Lieutenant White then assembled an array of twelve color photographs consisting of individual photographs of ten Negro males between the ages of 20 and 30 years, including appellant and his two Virginia co-defendants. White also had one photograph of the recovered revolver ; and one photograph of two revolvers which were very similar to the one taken from Washington.

On May 8, 1968, Lieutenant White visited Washington to show him these photographs. At the pretrial hearing, held to determine the admissibility of the identifications made at trial by the witnesses to the crime, Washington testified that Lieutenant White first showed him approximately eight or nine photographs from which he could make no identification. Then Officer White reached into his pocket and showed Washington three or four additional photos. Washington said that it was from this latter group that he identified appellant. Washington also testified that he had identified the photograph of the pistol recovered in Virginia as the gun taken from him.

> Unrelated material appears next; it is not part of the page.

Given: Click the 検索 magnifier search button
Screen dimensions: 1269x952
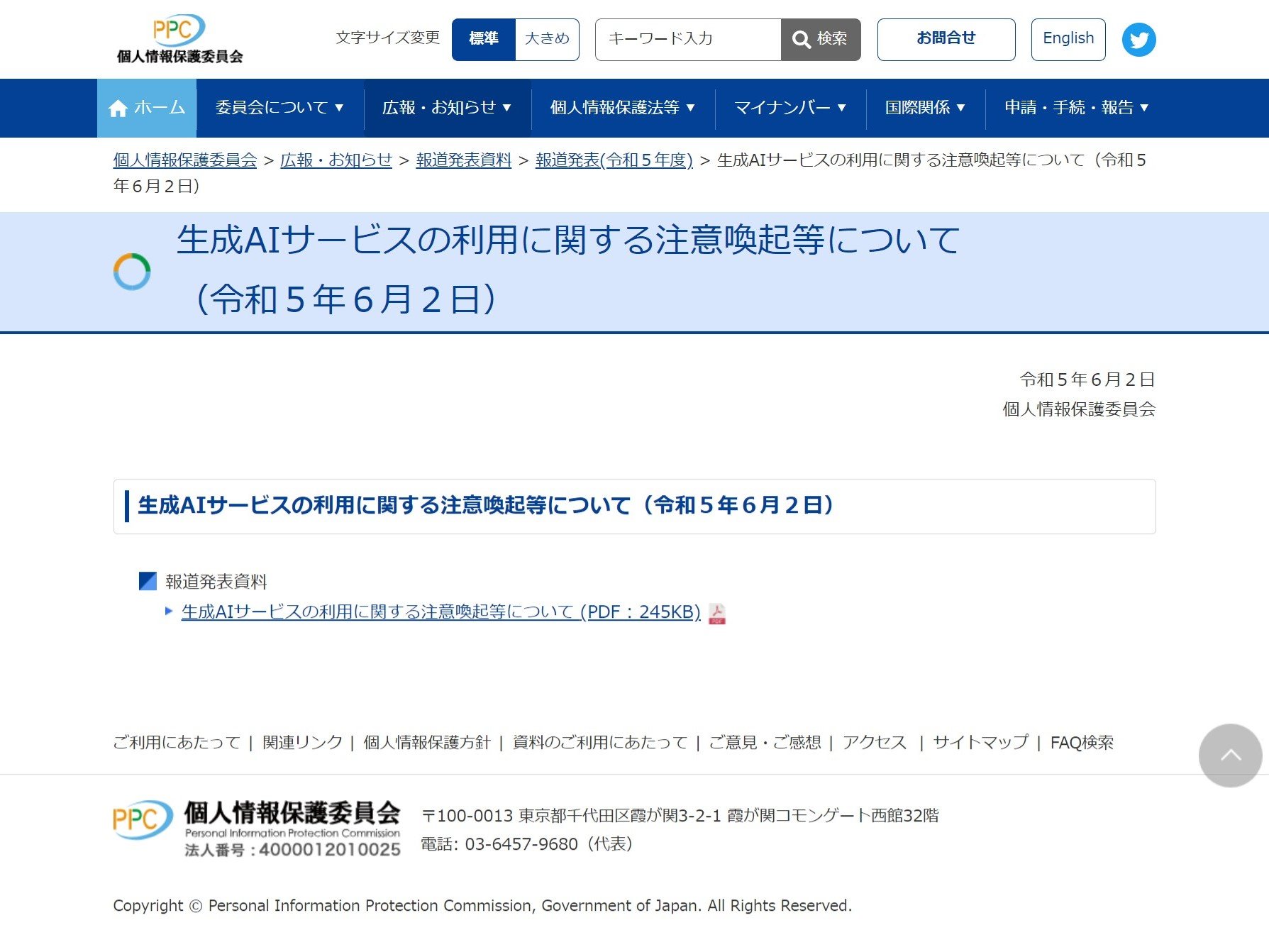Looking at the screenshot, I should (x=820, y=40).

Three days later, Lieutenant White visited Wheeler for the same purpose. At the pretrial hearing, Wheeler testified that when he was unable to make an identification from the first eight or nine photographs shown to him, Officer White handed him a second set of three to four photographs. Wheeler also made his identification of appellant from this second set of photographs, but apparently made no attempt to identify the revolver. Lieutenant White testified at the suppression hearing that, while he was uncertain about the manner in which the photographs were shown, his best recollection was that he displayed all of the pictures at one time to both Washington and Wheeler.2

On May 28, 1968, Lieutenant White and Mr. Wheeler drove to Manassas, Virginia, in order that Wheeler might view a lineup in which appellant and the two Virginia codefendants would participate. It appears that, prior to the lineup, Wheeler had seen appellant when he was being taken across the street from the county jail to the court house. This happened because White and Wheeler happened to arrive in front of the jail just as appellant was being taken to a preliminary hearing held in connection with the armed robbery charges against him in Virginia.3 Following the prelim*1227inary hearing, appellant was returned to the jail for the lineup. The room in which the lineup was held lacked the usual physical accoutrements which facilitate this type of identification. The room was small and crowded with onlookers. The five participants in the lineup were stationed in front of a row of vending machines.

The record does not suggest that there was any significant discrepancy in the stature, age, or dress of the participants. It is certain that Officer White, at some point prior to an identification of appellant, invited appellant to shift positions in the lineup, which he did. Wheeler, when he confronted the lineup, identified appellant, who is 6'2%" tall.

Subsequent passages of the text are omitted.